Restate the listing word for word; omit the images.

* * * * *

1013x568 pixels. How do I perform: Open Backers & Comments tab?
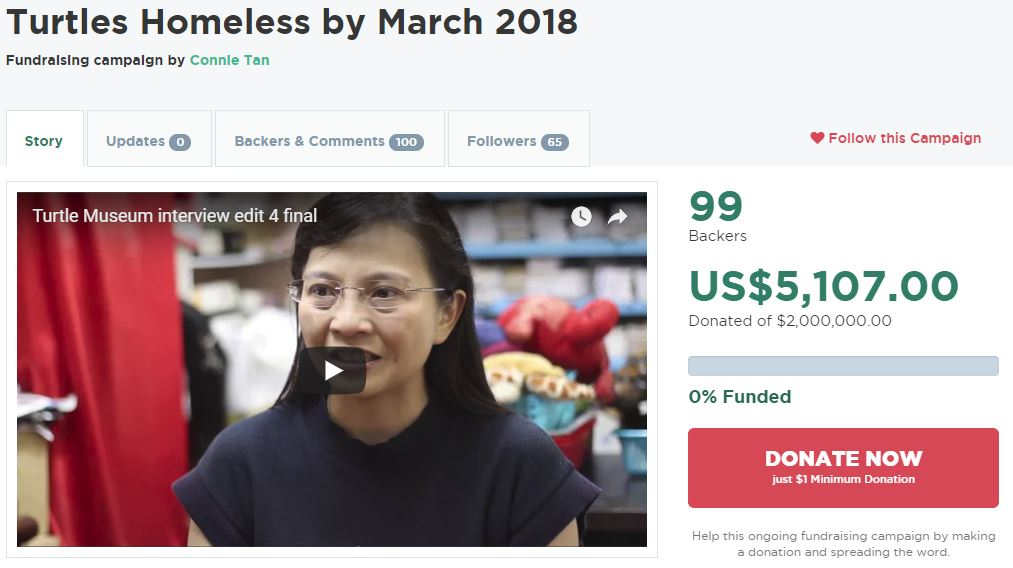(x=329, y=140)
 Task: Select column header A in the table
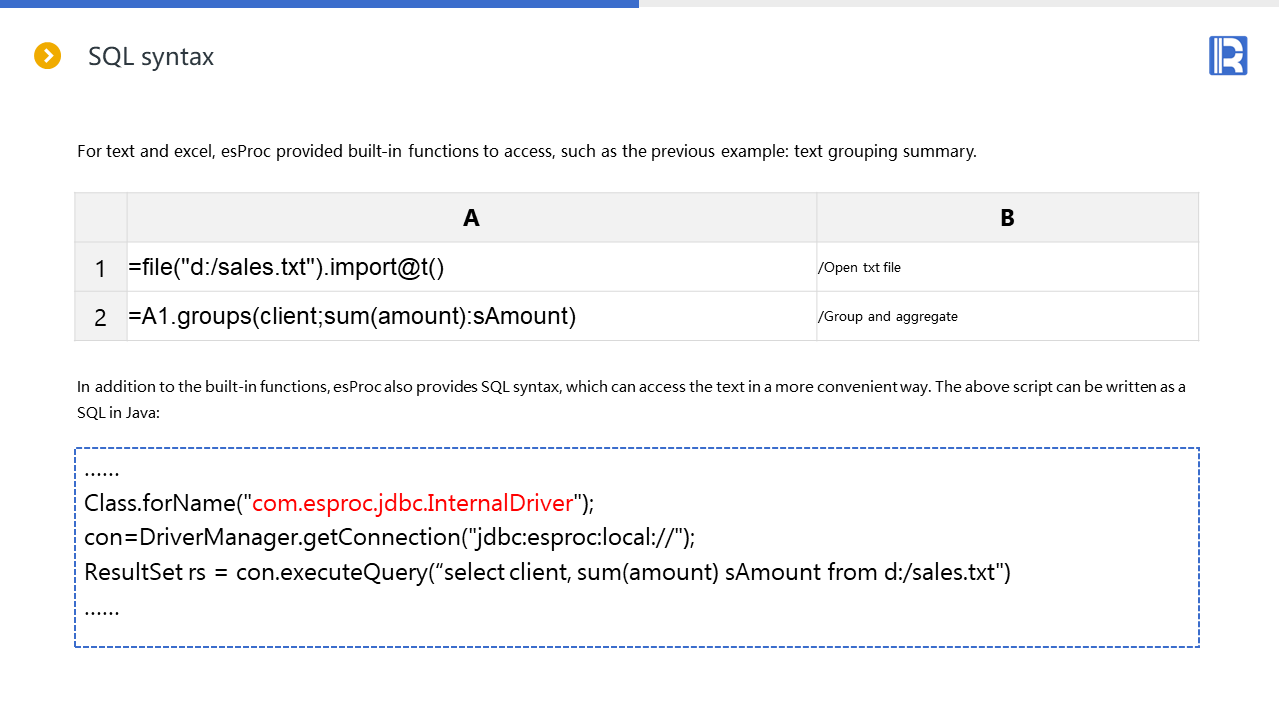point(471,218)
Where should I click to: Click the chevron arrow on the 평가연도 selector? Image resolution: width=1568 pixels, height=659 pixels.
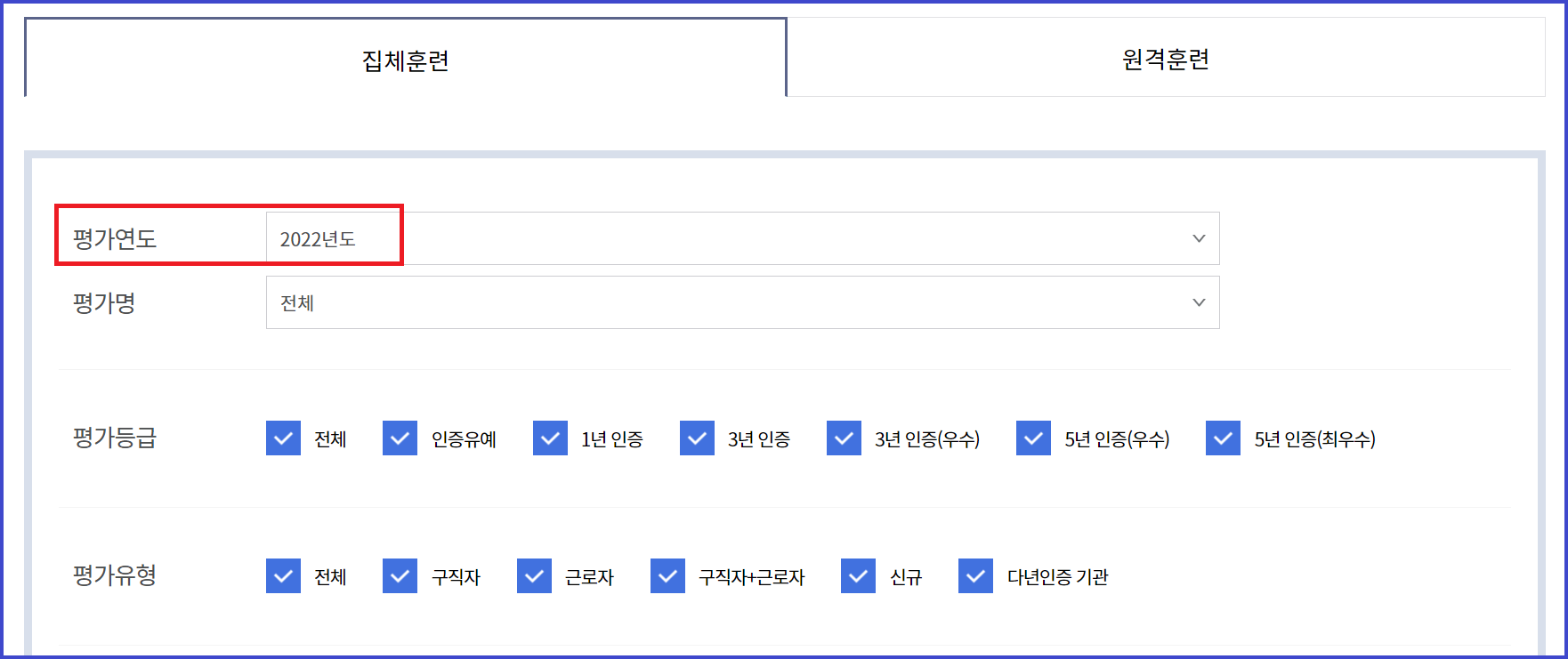tap(1198, 237)
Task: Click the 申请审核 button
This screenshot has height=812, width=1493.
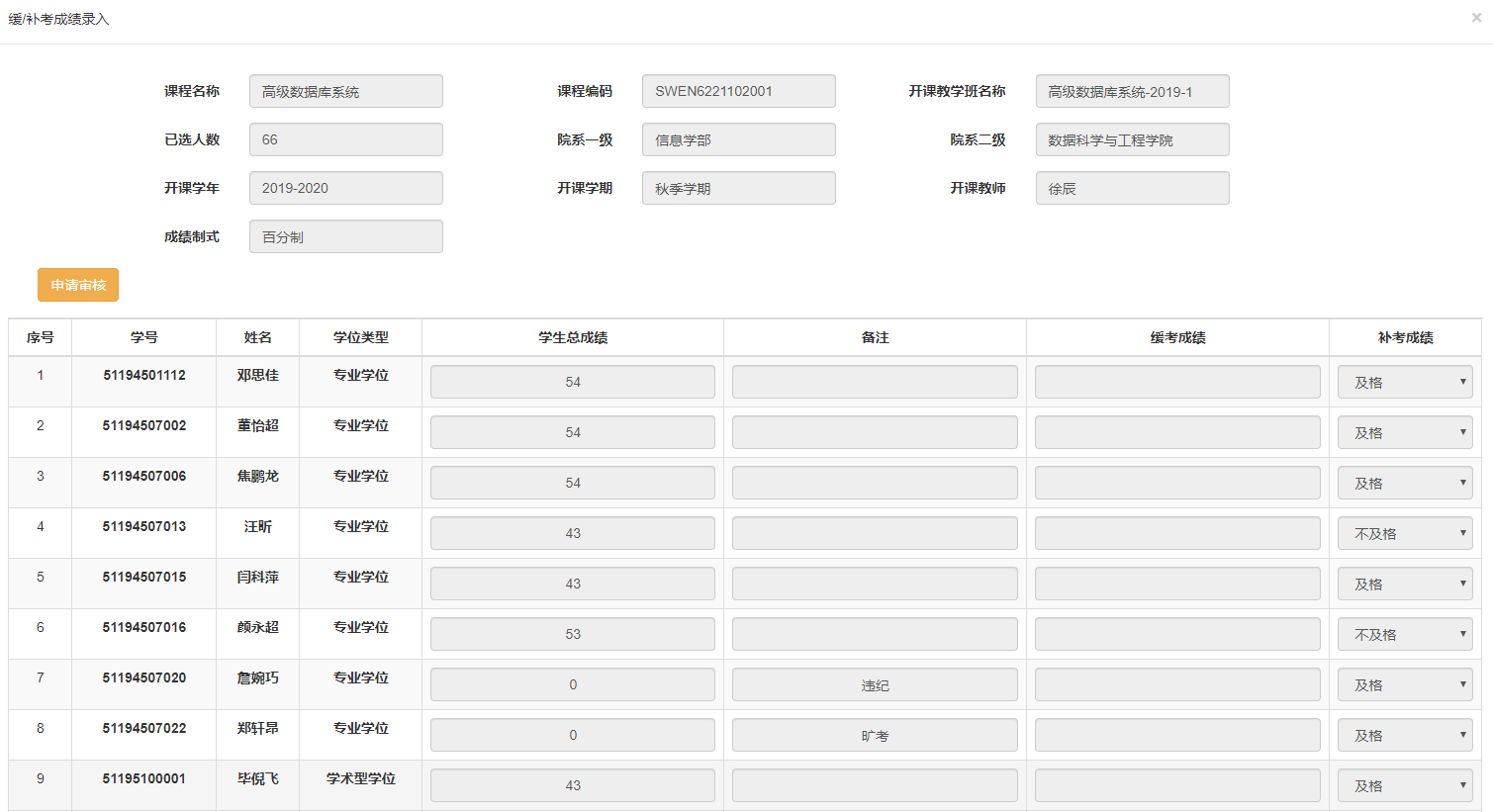Action: coord(78,285)
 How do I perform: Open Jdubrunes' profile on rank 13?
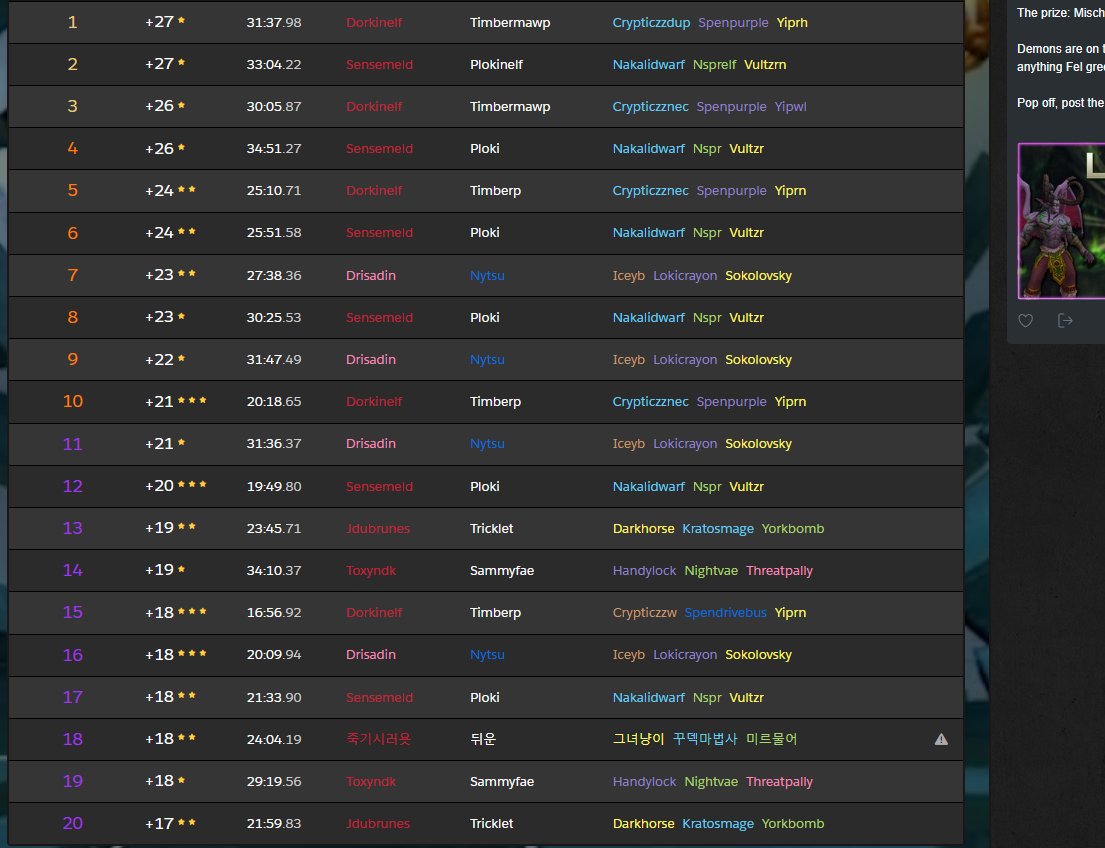[x=378, y=528]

* * * * *

• [EXERCISE ANSWER]:
1013x568 pixels. How do I perform: Open Backers & Comments tab?
(x=329, y=140)
 Task: Select column header A in the table
point(471,218)
Where should I click to: Click the chevron arrow on the 평가연도 selector? Image resolution: width=1568 pixels, height=659 pixels.
tap(1198, 237)
Task: Click the 申请审核 button
This screenshot has height=812, width=1493.
Action: coord(78,285)
 How do I perform: Open Jdubrunes' profile on rank 13?
[x=378, y=528]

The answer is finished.